FIG. 1D is a perspective side view of the device of the present invention, illustrating the opposing side view of the device as that illustrated in FIG. 1A.
FIG. 1E is a side view of the invention, illustrated with the deck extending from the base of the footwall of the bench.
FIG. 2 is a top view of the invention illustrated with the deck extending from the base of the footwall of the bench.
FIG. 3 is a backview of the invention.
FIG. 4 is a side view of a first embodiment of the invention, illustrated with a retractile deck in the closed position.
FIG. 5 is a top view of a second embodiment of the invention, illustrated with a retractile deck in the closed position.
FIG. 6 is a front view of the invention. All embodiments of the invention in its operable form will substantially share this basic appearance.
FIG. 7 is a back view of an embodiment of the deck portion of the invention.
FIG. 8 is a front view of a first embodiment of the bench portion of the invention.
FIG. 9 is a front view of a second embodiment of the bench portion of the invention.
FIG. 10 is a perspective back view of an embodiment of the invention having a helmet heating rack attached thereto.
FIG. 11 is a back view of the helmet heating rack portion of the invention.
FIG. 12 is a perspective front view of an embodiment of the invention having a helmet heating rack attached thereto.
FIG. 13 is a perspective front view of an embodiment of the invention having a helmet heating rack attached thereto and illustrating the opposing perspective view of the device as that illustrated in FIG. 12.
FIG. 14 is a front view of an embodiment of the invention having a helmet heating rack attached thereto.
Referring to FIGS. 1A-1E, the inventive heated bench/deck combination is a seating device or a personnel warming system comprised of a bench 6 defining an interior space 8 bordered by the internal surface 11 of the bench and a substantially hollow deck 12, which when the invention is in operation, extends outwardly from a base 9 of the front wall portion or footwall 22 of the bench. The footwall 22 is defined herein as the substantially vertical portion at the front of the bench, against which the back of the lower legs of a person sitting on the bench would rest. The footwall 22 runs in a substantially vertical direction from the seating surface 24 of the bench to at least the top surface 14 of the deck, and possibly to the base of the bench, depending on the embodiment of the invention. The seating surface 24 of the bench is defined herein as the substantially horizontal portion of the bench against which generally the buttocks and upper legs of a sitting person would rest.
_ _ _ _ _ _ _
Short exercise A: According to the heated bench excerpt, what is the footwall of the bench?
Short exercise B: Decide whether each statement agrees with the heated bench excerpt, answering yes or no and quoting the words of the excerpt that settle it: (i) FIG. 3 shows the back of the invention. (ii) FIG. 5 shows the retractile deck in the open position. (iii) The deck of the invention is substantially hollow.
Short exercise C: Carry the heated bench excerpt forward, beginning after its last sentence.
The lines that follow come from a separate source unrelated to the heated bench excerpt.

Supplied information:
_ _ _ _ _ _ _
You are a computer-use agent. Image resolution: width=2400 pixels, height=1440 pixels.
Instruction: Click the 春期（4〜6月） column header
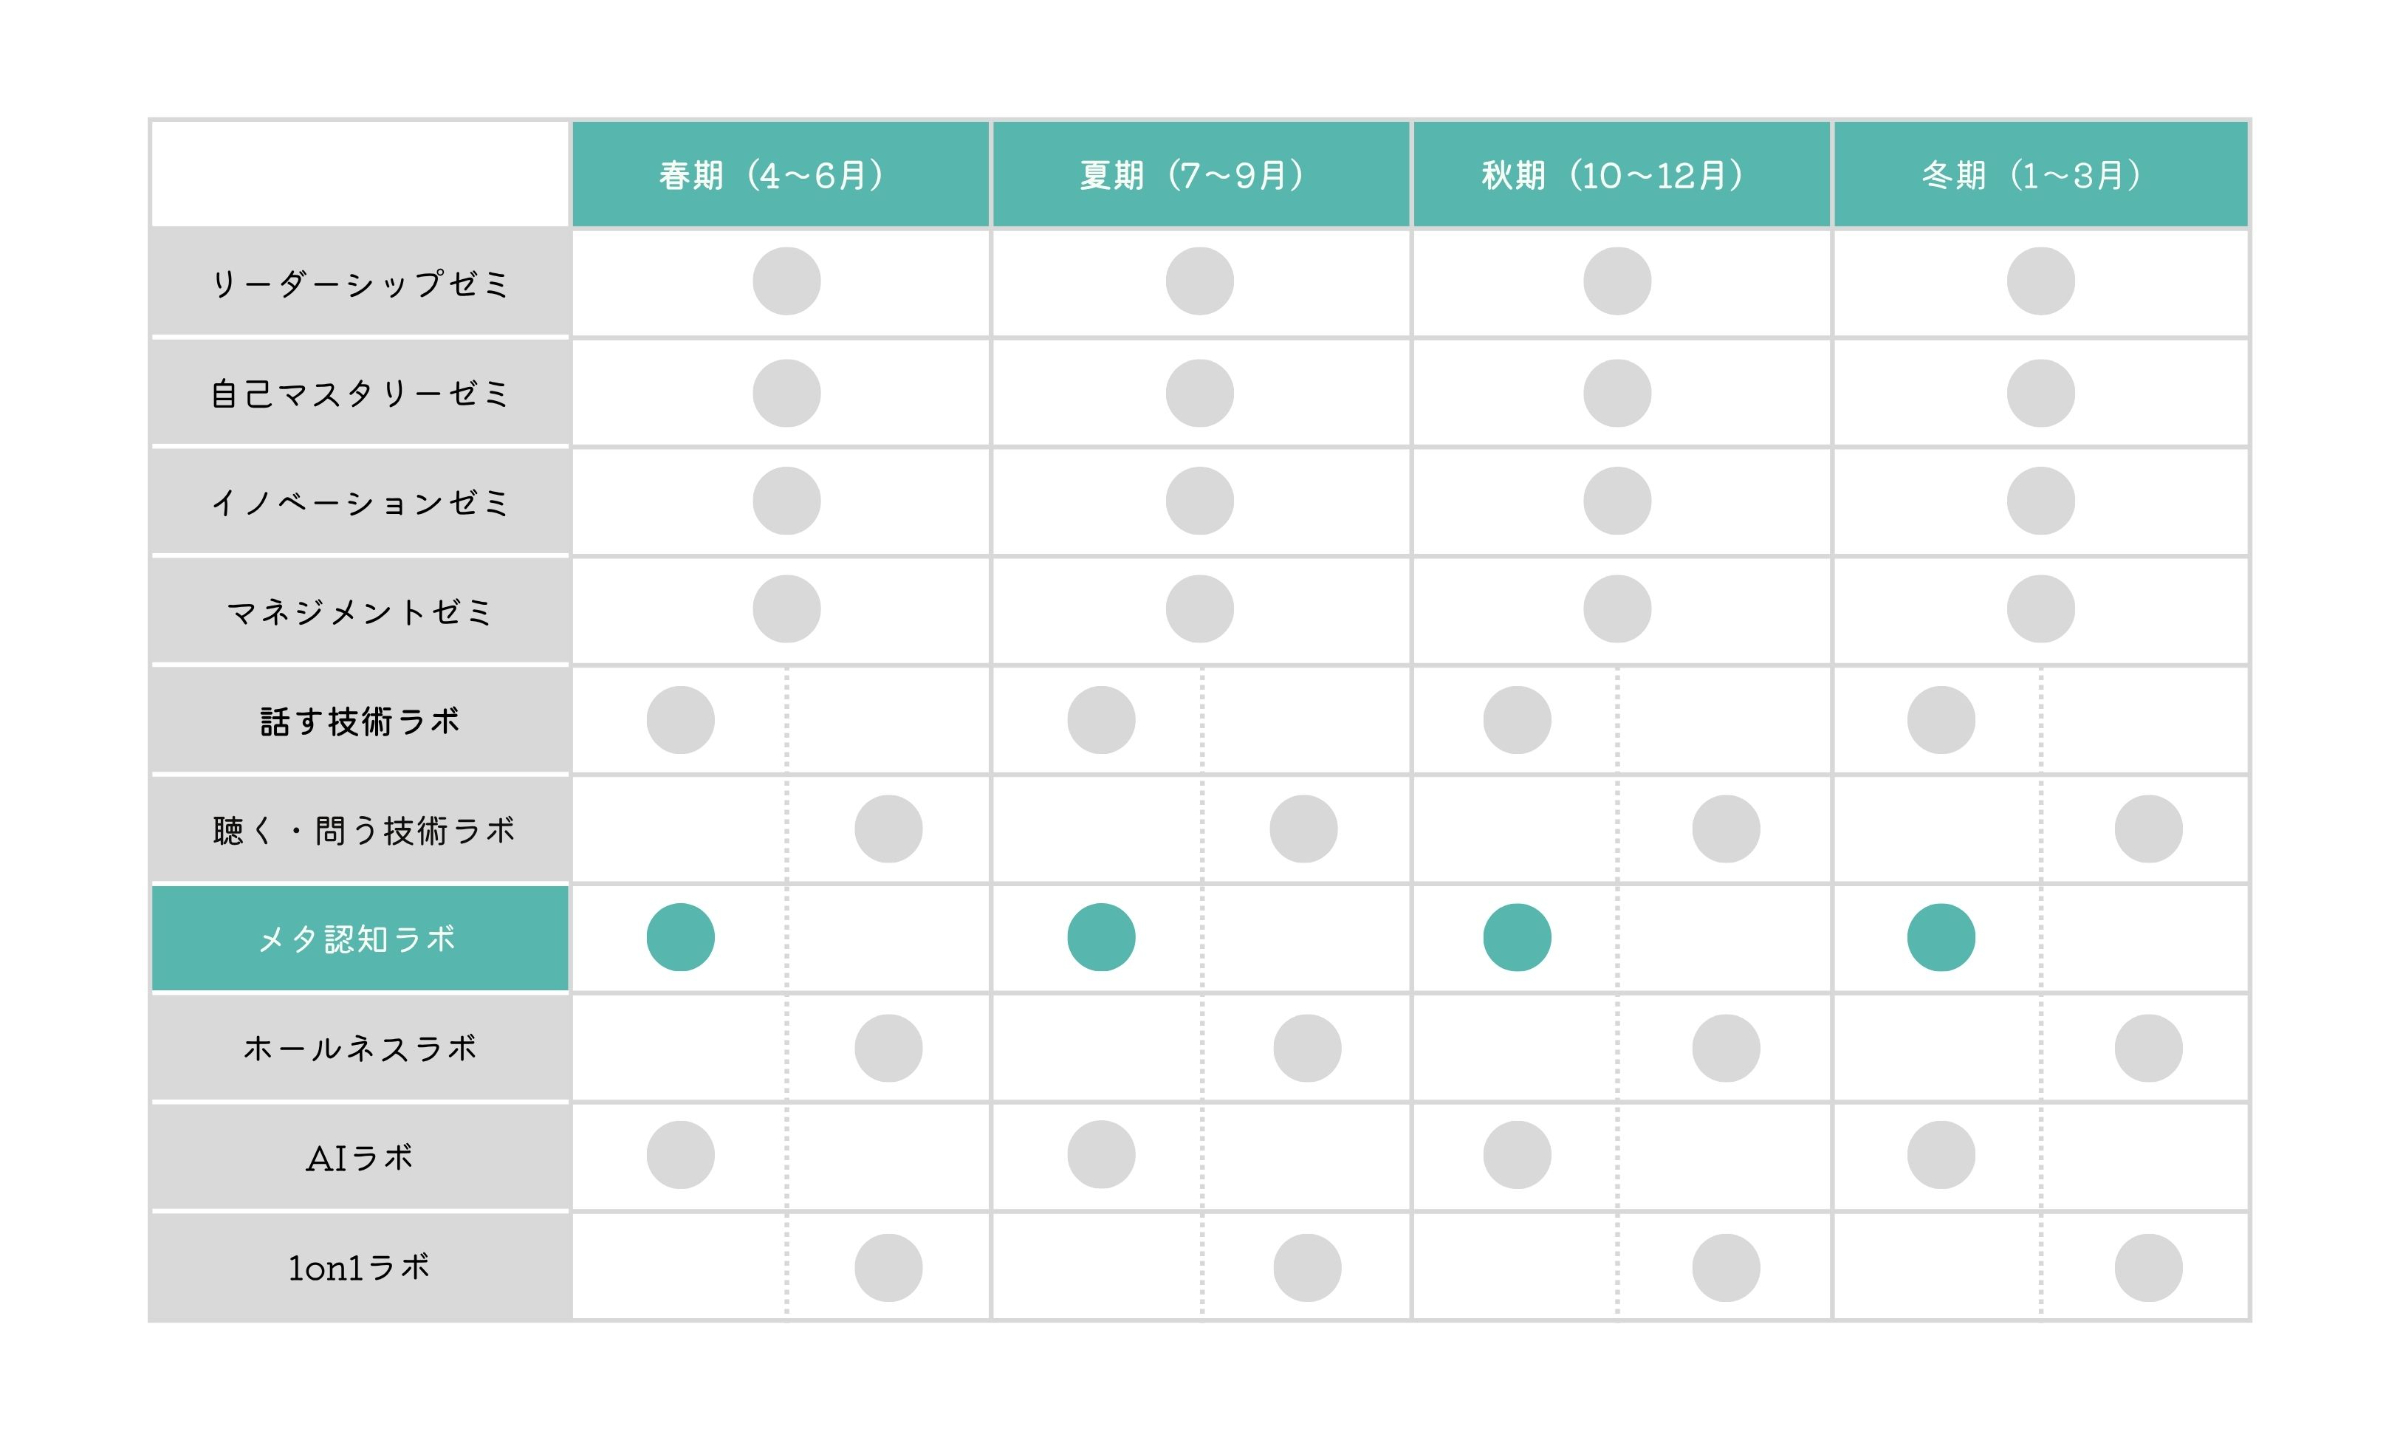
_ _ _ _ _ _ _
Task response A: It is the substantially vertical portion at the front of the bench, against which the back of the lower legs of a person sitting on the bench would rest.

Task response B:
(i) Yes: "FIG. 3 is a backview of the invention."
(ii) No: "illustrated with a retractile deck in the closed position."
(iii) Yes: "a substantially hollow deck 12"

Task response C:
The interior space 8 of the bench is designed to receive heated pressurized air. This air is produced by a heat source 2. The heat source 2 may be located within the interior space 8 of the bench or it may be external to the bench, as illustrated. Where the heat source 2 is external to the bench, the heated, pressurized air is forced into the interior space 8 of the bench through an inlet conduit 4 that is fluidly connected to the heat source 2 and the bench 6 in the direction of the illustrated arrow. The heat source 2 can be any hot air generating device including, but not limited to, combustion heaters or electric resistance heaters. The heat source 2 may or may not be self-contained. It is preferred that the heat source 2 be a combustion heater fueled by natural gas.
The heated pressurized air forced into the interior space 8 of the bench must be exhausted out of the warming system. This exhaustion is accomplished through perforations 10 in either the footwall 22, as shown in FIG. 8, or the back wall 16 of the deck, as shown in FIG. 7. The structure in which the perforations 10 are located depends upon the particular embodiment of the invention. Regardless of the structure in which the perforations 10 are technically located, when the invention is in operation, the perforations 10 will be, as illustrated, in an otherwise continuous wall that runs from the base of the bench to the seating surface 24 and that occupies the same plane as the footwall 22. This continuous wall is referred to hereinafter as the frontal wall 28. FIG. 1E illustrates an embodiment of the frontal wall 28 wherein the frontal wall 28 is comprised of a combination of the footwall 22 and the back wall 16 of the deck 12. FIG. 8 illustrates how the frontal wall 28 could be comprised entirely of the footwall 22. FIGS. 7 and 9 illustrate the separate bench 6 and deck 12 structures that might be combined to form the frontal wall 28 as depicted in FIG. 1E.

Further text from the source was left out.